## ABOUT THIS TASK
In the listing that follows, find the line with "The width and", then copy exactly from it through the line with "This screenshot has width=990, height=762.", leaving out every picture.

## GIVEN DATA
BEGIN

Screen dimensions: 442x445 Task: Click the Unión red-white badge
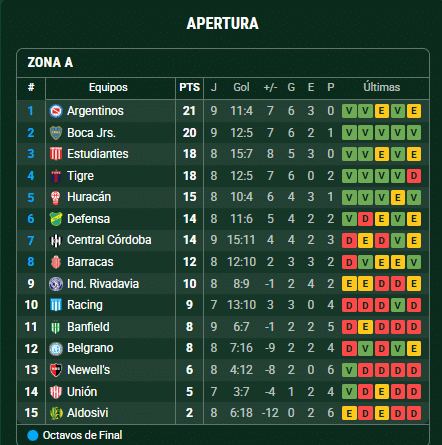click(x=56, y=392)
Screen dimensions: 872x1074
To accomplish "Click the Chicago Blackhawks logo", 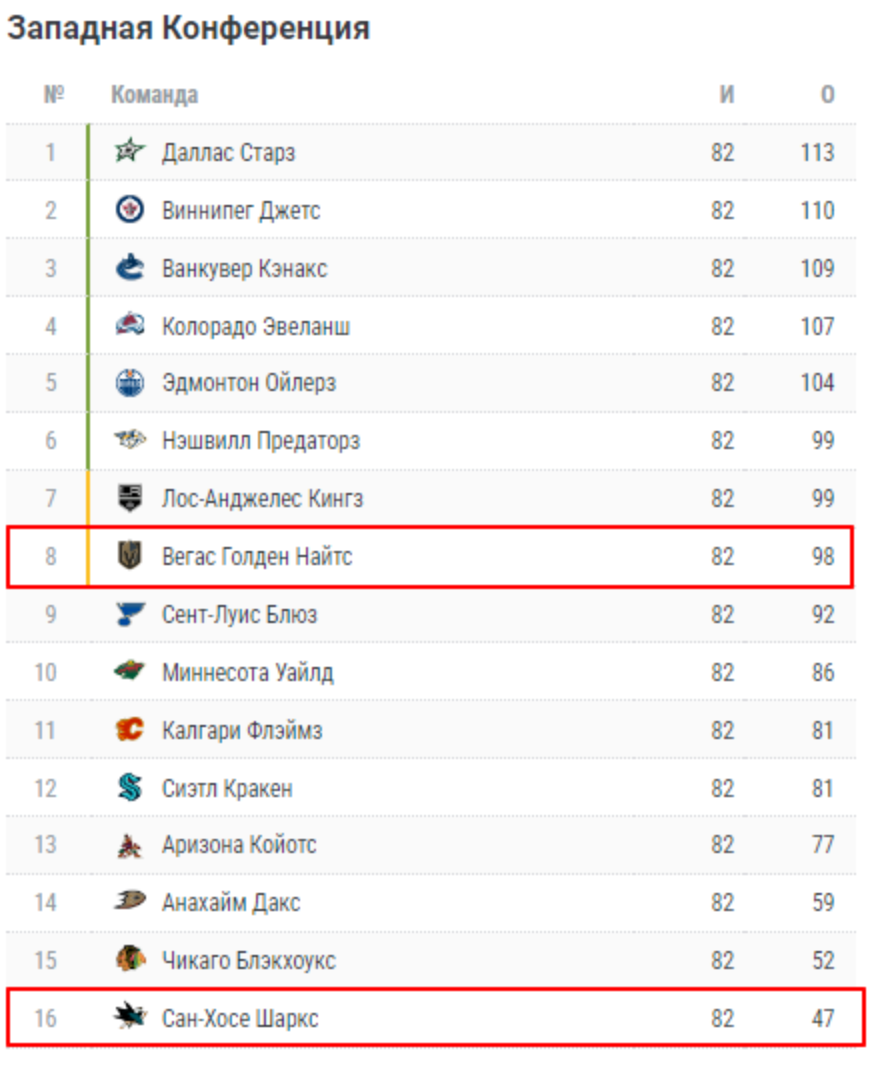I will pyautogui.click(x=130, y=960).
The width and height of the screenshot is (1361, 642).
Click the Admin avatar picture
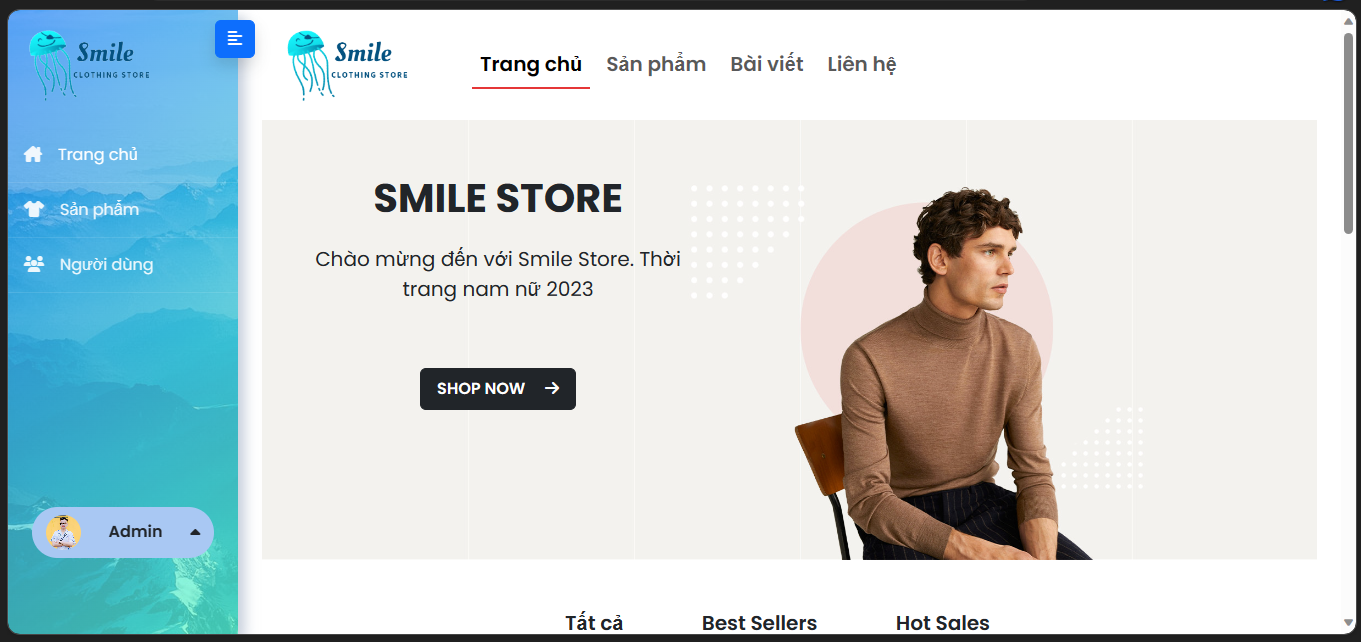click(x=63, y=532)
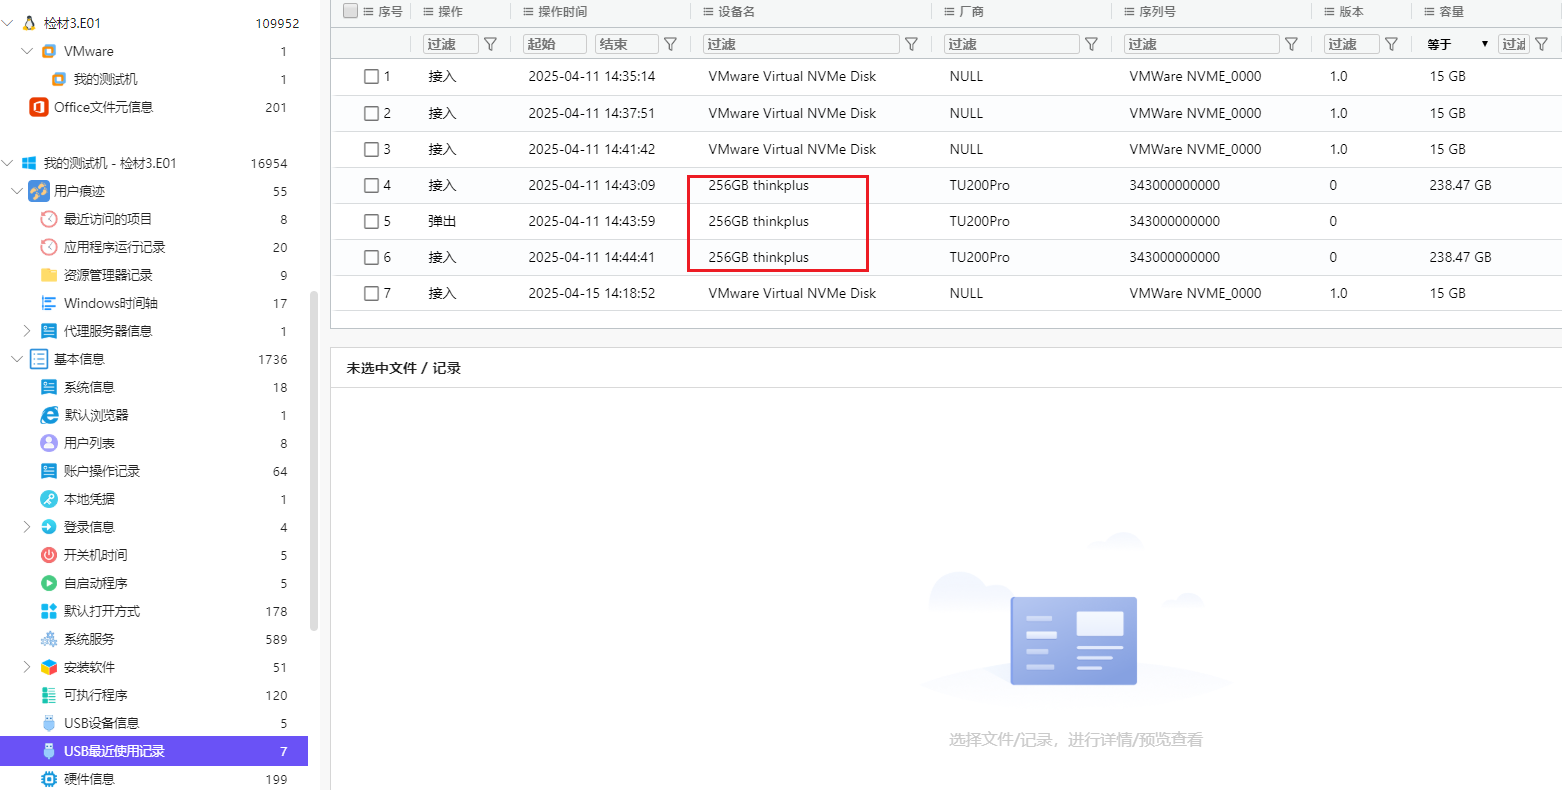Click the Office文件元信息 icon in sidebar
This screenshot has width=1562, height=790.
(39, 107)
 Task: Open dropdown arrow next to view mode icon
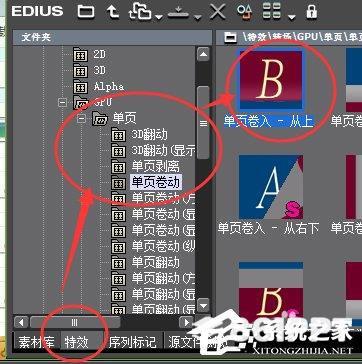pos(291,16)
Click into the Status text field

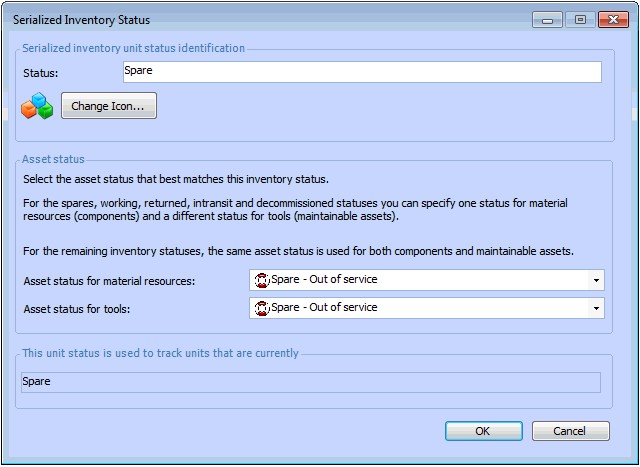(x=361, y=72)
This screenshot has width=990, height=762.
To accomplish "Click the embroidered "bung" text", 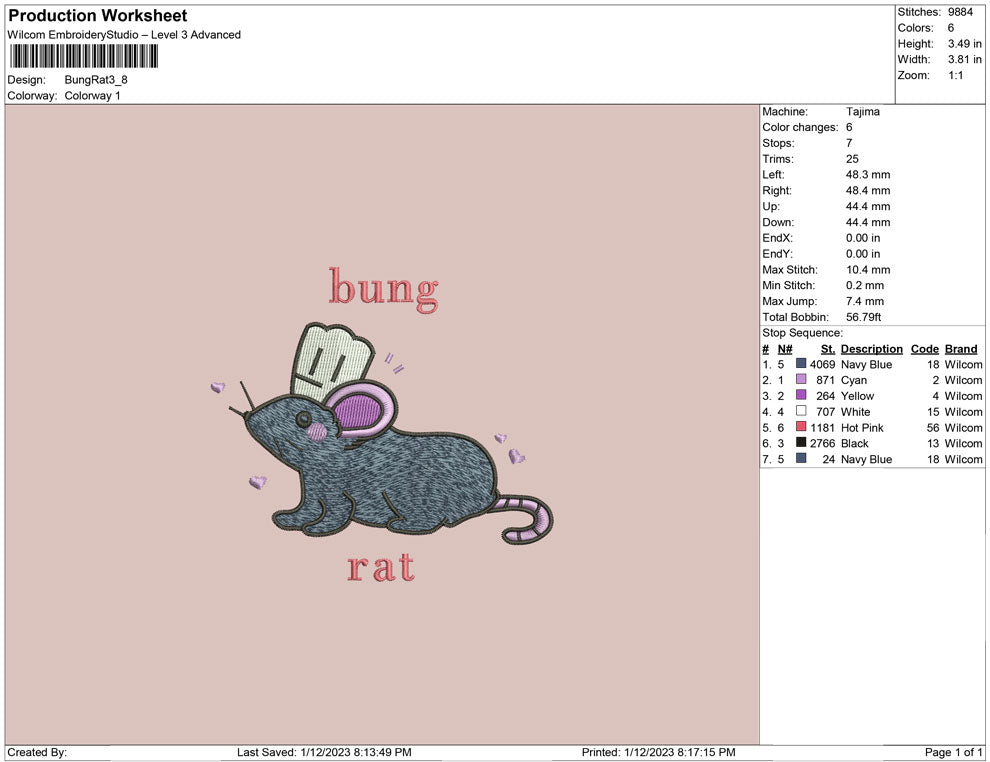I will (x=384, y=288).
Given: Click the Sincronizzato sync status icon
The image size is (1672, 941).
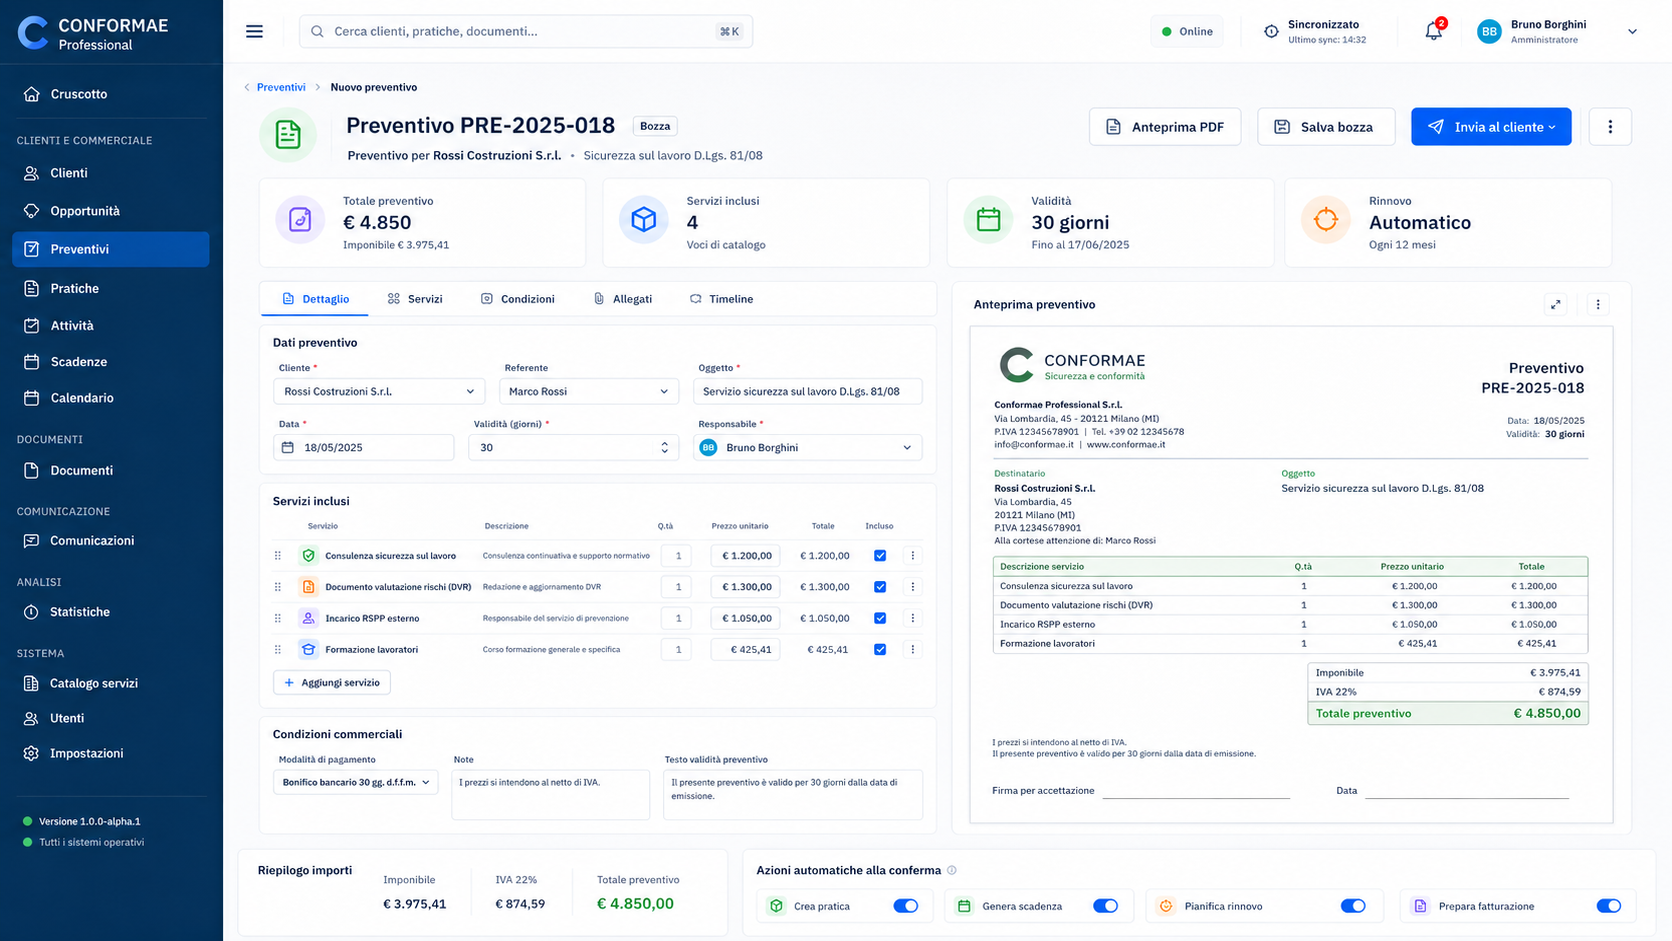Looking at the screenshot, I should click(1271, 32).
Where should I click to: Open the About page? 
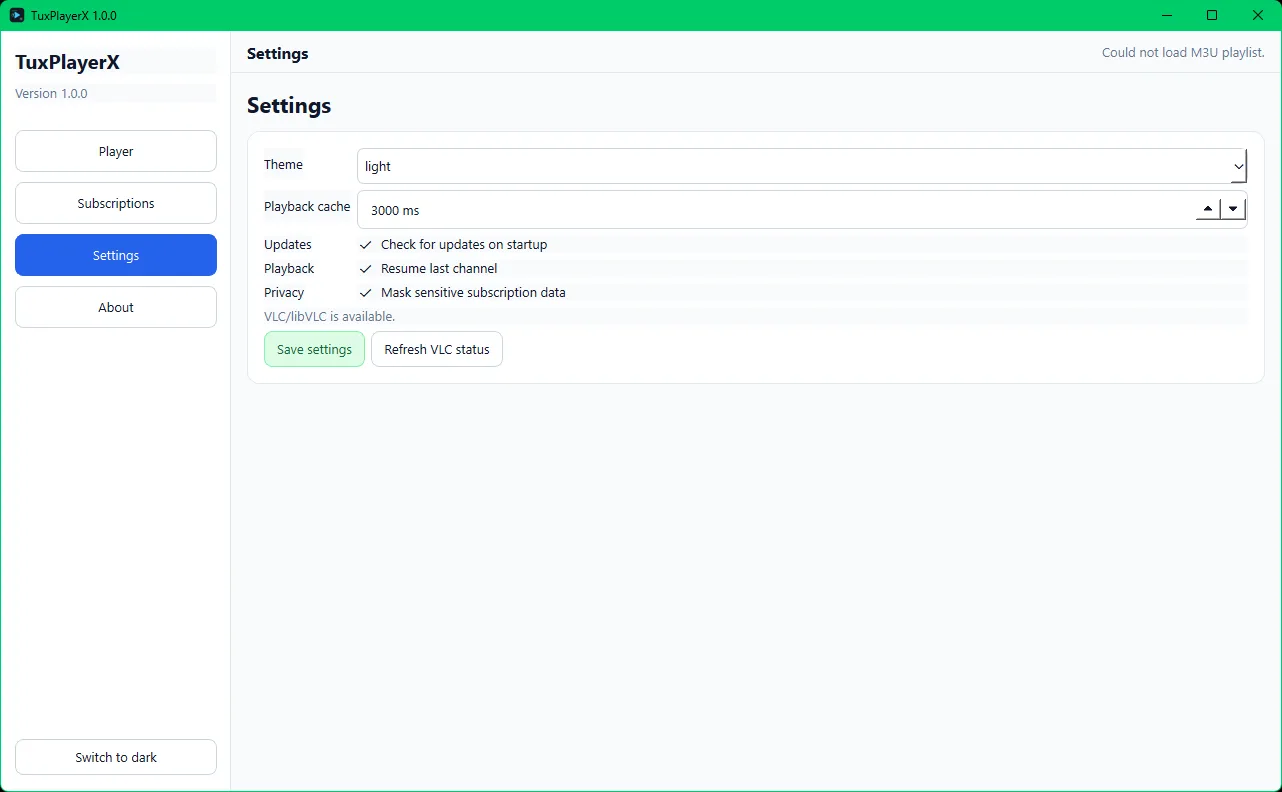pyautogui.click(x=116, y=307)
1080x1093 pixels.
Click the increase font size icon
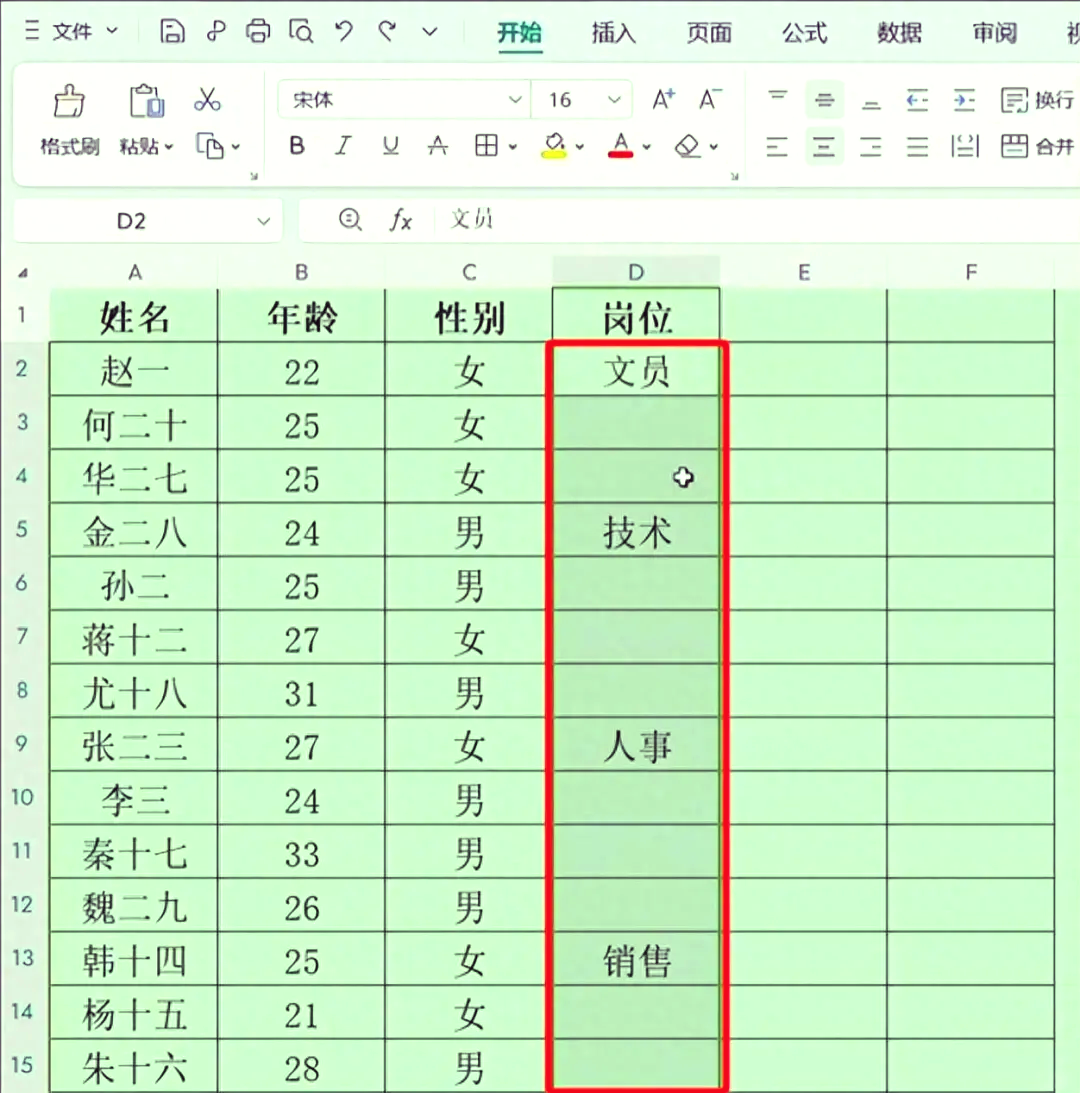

END

## THE ANSWER
The width and height of the screenshot is (1361, 642).
Click the Admin avatar picture
click(x=63, y=532)
Click the Office文件元信息 icon in sidebar
This screenshot has width=1562, height=790.
(39, 107)
 Task: Open dropdown arrow next to view mode icon
pos(291,16)
Click into the Status text field

(x=361, y=72)
This screenshot has width=990, height=762.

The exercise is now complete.